There’s also new high-tech disinfectant methods, such as walk-through contraptions being used at events as patrons enter.
AsiaWorld-Expo, a convention center and concert hall in Hong Kong next to the city’s airport, is testing a walk-through disinfection device in the main entrance lobby. Branded as CleanTech, the three-in-one device combines multiple technologies to kill more than 99 percent of viruses and 100 percent of bacteria in 12 seconds, according to product information. 
The device was installed in March at the convention center, which has been operating as normal with no disruption in service, said spokesperson Tracy Lau. Patrons must pass an automated temperature check before a door opens to enter the machine, and they are sprayed with a disinfectant mist before exiting the device.
“It looks like a giant Febreze machine,” said Brandon Lucas, a principal with Carbonhouse, a developer of websites and mobile applications for venues.
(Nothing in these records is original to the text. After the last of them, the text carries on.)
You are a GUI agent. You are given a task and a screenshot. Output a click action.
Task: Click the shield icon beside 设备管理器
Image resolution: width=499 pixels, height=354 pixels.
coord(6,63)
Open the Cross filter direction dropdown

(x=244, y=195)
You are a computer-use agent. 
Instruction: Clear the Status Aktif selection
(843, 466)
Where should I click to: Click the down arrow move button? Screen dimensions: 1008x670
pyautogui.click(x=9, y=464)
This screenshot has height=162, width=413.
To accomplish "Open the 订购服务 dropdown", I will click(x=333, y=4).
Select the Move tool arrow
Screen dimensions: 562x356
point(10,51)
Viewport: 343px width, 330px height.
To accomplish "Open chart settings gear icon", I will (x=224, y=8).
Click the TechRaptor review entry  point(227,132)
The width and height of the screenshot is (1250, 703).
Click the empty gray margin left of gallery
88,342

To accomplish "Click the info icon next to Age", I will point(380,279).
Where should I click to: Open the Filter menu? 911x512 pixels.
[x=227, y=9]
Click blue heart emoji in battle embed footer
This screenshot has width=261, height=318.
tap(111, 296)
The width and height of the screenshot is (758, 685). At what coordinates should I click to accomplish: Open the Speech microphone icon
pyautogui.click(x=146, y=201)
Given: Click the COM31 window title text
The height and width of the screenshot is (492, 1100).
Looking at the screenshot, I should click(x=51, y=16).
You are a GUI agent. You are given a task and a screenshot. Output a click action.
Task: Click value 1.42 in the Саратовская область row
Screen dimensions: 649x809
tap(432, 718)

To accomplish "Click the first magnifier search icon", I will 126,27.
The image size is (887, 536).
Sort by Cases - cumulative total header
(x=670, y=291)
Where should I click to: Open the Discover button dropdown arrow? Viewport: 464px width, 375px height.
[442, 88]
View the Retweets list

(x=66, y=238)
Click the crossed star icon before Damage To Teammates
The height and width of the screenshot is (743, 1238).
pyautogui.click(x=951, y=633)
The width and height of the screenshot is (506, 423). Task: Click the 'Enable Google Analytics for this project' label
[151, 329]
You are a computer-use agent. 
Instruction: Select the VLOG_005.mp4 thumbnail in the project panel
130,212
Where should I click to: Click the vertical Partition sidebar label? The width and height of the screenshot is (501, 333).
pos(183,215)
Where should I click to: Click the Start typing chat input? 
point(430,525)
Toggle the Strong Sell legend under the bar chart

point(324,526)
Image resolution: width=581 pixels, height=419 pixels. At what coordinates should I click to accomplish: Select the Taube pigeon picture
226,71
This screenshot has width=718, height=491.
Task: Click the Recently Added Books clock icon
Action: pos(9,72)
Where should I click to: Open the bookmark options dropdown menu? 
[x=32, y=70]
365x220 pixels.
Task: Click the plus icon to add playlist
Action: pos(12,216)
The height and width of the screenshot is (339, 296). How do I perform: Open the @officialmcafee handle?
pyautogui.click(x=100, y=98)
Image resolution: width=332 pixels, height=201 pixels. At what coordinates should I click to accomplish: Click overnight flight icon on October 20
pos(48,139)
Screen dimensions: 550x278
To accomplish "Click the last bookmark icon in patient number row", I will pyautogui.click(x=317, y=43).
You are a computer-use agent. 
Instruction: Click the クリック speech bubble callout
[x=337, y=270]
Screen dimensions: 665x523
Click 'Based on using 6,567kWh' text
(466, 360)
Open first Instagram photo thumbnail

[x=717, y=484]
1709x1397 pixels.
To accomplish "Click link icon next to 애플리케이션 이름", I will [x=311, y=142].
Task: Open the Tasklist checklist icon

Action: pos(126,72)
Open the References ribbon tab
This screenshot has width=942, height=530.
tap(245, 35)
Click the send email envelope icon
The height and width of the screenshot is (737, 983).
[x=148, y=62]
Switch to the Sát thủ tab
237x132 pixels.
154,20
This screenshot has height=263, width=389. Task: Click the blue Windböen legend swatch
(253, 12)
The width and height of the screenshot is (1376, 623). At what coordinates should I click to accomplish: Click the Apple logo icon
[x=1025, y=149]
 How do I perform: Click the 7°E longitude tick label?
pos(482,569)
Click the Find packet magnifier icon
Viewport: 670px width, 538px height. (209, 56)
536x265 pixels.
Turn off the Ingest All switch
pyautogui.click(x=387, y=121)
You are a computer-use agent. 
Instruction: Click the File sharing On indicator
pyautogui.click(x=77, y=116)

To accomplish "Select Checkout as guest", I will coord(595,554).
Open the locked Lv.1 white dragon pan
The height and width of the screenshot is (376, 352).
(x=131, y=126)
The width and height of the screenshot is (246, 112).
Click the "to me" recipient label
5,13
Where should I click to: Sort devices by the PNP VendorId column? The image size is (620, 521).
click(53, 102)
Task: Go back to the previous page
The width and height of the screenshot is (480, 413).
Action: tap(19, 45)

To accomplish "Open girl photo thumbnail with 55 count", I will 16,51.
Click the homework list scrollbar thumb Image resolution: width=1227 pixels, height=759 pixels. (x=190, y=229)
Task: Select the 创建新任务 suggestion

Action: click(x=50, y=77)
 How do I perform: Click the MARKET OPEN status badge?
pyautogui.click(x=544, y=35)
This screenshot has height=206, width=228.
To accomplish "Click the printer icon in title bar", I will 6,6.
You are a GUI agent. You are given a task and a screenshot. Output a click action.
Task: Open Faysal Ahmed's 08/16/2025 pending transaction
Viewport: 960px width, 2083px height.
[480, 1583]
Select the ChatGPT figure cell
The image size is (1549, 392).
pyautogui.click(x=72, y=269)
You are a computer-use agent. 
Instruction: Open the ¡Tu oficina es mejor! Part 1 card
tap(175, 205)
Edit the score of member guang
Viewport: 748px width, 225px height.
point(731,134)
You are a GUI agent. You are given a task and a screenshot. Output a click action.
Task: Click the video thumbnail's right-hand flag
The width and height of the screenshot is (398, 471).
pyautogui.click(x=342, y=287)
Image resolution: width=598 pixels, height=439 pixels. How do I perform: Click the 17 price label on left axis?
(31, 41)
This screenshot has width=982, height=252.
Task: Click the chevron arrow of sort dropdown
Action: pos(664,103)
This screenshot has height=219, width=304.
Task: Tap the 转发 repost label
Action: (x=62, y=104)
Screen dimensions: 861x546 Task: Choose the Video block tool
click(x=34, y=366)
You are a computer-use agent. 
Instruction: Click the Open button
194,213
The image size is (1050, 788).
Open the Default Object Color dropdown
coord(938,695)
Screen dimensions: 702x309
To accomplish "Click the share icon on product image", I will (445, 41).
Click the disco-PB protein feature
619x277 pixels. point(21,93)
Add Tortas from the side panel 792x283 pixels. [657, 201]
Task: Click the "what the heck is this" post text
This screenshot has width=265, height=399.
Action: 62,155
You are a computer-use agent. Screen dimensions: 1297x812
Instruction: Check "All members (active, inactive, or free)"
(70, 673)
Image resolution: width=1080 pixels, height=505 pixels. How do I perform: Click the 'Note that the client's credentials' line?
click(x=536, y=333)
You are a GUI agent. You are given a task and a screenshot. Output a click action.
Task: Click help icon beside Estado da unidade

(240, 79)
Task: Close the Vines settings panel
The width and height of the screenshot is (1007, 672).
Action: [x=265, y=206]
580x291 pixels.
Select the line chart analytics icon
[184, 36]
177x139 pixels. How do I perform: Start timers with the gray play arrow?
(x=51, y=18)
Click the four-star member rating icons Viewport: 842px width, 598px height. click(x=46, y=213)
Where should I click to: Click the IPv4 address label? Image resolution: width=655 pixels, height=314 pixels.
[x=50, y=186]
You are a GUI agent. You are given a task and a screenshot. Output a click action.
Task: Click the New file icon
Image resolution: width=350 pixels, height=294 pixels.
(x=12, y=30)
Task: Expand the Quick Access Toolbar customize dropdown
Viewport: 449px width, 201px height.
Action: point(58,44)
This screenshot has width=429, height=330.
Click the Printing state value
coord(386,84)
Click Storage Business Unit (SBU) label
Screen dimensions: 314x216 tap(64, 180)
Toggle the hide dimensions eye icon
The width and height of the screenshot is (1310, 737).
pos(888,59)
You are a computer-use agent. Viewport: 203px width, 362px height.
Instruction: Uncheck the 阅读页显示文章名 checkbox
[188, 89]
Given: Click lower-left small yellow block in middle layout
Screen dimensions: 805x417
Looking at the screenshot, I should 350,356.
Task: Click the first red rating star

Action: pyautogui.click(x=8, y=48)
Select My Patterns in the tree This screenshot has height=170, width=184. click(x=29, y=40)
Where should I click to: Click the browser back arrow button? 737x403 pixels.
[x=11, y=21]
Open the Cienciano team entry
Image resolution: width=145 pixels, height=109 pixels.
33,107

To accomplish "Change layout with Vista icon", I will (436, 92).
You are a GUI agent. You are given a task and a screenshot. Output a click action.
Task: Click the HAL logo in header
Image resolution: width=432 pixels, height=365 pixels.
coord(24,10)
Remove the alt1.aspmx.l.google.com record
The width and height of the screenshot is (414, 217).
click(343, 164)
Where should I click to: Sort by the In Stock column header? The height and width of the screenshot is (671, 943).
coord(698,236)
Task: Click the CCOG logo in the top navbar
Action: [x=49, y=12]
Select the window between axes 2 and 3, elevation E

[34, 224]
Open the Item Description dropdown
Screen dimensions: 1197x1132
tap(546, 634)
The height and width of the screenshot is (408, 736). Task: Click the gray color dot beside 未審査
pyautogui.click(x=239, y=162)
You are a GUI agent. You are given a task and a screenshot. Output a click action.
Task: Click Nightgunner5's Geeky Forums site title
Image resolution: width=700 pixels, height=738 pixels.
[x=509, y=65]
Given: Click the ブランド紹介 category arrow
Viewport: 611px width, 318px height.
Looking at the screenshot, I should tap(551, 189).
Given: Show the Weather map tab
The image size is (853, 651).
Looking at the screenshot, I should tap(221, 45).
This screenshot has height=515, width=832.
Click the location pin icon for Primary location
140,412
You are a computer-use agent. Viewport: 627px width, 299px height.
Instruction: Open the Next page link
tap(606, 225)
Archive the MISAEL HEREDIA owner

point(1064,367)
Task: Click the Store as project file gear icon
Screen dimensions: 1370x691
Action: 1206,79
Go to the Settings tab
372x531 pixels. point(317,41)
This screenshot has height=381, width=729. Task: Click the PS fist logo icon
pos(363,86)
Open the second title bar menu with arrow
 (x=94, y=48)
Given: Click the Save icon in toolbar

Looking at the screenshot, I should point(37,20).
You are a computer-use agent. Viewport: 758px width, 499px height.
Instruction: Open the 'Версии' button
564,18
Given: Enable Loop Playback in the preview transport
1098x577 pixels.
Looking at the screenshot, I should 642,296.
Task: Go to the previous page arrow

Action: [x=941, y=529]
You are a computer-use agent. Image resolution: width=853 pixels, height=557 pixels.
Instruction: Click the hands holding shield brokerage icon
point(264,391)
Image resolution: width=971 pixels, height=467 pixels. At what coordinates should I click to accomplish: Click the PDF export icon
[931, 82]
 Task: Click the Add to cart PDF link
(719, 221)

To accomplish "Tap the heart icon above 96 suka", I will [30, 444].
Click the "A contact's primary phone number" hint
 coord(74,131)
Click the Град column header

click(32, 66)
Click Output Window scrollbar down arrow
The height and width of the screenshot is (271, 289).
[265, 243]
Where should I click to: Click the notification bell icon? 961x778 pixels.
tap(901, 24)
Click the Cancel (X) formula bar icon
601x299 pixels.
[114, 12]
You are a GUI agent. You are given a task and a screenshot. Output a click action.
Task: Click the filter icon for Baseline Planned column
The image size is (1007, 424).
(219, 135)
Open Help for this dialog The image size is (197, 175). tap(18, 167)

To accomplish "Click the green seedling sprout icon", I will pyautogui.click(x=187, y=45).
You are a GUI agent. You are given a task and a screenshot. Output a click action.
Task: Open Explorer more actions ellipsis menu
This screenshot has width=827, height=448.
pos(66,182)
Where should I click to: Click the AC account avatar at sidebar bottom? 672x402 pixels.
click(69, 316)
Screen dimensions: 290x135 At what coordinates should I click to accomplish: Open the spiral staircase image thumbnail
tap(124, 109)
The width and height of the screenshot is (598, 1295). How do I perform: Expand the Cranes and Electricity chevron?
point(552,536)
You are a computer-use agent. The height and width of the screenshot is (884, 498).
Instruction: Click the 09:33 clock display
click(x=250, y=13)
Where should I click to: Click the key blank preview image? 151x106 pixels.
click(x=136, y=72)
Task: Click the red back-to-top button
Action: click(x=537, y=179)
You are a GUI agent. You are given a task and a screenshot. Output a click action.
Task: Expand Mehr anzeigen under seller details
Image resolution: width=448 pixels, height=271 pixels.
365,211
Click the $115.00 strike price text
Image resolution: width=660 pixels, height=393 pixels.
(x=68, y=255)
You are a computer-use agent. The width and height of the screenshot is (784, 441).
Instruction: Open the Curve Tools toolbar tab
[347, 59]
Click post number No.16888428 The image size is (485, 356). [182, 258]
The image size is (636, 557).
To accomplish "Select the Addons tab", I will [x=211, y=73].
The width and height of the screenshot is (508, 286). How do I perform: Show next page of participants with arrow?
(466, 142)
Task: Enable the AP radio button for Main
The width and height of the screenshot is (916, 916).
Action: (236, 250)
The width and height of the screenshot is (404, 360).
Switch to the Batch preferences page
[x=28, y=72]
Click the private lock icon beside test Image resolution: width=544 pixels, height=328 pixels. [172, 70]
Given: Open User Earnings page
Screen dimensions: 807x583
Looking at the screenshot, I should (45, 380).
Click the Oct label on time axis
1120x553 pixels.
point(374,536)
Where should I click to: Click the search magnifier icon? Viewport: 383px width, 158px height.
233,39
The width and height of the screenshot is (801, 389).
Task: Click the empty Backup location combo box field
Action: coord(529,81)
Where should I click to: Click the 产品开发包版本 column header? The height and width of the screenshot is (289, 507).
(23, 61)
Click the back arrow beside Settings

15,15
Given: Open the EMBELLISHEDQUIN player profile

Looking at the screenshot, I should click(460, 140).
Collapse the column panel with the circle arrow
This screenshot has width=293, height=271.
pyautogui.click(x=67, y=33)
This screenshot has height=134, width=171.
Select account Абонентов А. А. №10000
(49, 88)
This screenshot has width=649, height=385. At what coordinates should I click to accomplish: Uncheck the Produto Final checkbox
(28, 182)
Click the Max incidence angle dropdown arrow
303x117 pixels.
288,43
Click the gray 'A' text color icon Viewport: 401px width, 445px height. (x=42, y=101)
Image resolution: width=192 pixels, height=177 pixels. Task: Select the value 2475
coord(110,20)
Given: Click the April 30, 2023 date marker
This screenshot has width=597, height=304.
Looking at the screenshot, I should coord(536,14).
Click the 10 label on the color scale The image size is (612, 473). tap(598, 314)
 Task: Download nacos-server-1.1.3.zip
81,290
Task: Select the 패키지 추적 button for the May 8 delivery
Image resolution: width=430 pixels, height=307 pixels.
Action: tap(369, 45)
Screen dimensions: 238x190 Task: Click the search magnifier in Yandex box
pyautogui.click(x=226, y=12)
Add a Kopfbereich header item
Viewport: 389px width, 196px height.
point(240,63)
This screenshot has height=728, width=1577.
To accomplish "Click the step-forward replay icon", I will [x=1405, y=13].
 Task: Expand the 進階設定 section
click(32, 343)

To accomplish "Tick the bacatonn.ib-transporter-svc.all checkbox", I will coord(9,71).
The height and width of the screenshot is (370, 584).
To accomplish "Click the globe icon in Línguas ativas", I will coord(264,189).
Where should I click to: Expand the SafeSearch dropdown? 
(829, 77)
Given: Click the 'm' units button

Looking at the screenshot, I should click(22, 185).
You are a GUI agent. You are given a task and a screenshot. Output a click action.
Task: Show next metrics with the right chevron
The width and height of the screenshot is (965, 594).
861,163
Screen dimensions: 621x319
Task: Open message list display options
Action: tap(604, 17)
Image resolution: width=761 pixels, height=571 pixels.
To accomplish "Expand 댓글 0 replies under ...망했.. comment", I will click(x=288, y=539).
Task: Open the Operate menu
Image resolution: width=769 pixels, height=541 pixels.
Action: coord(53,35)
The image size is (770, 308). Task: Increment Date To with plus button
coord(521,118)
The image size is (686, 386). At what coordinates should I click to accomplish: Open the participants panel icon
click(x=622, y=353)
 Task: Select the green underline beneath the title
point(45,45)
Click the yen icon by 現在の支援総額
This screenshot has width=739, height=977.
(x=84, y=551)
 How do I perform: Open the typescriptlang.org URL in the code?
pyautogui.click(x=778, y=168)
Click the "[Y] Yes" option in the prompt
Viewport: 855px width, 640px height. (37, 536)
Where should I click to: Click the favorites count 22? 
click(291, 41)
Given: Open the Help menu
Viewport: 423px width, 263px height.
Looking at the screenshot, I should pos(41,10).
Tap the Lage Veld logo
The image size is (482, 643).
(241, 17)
His clients include AsiaWorld-Expo, whose website features a video on CleanTech as part of its new preventive measures policy.
 The spray is safe, according to AsiaWorld-Expo officials. The machine is produced by BioEm Air Sanitizing Technology. The Hong Kong firm uses a purifying liquid made of mostly plant-based extracts, which was researched and tested by three local universities. AsiaWorld-Expo partnered with BioEm to showcase the unit at the convention center.  Feedback has been positive from both internal staff and customers visiting the facility and its restaurants, as reported in VenuesNow.
While some of the new strategies being announced or implemented may seem far-fetched, straight out of a sci-fi movie, or just plain obstructive, Jessamine notes that things can get a lot worse if event organizers don’t take the necessary steps to ensure a safe reopening.
“If this doesn’t get done properly, the comeback, the round two of restrictions will be devastating beyond the devastation already suffered,” Crowdblink’s Jessamine adds, noting the human life at stake as well as the business implications. “Small business is the backbone of the event industry and they have been hurt the most. Our solutions will help the event industry at large get back to business, which will bring back small businesses.”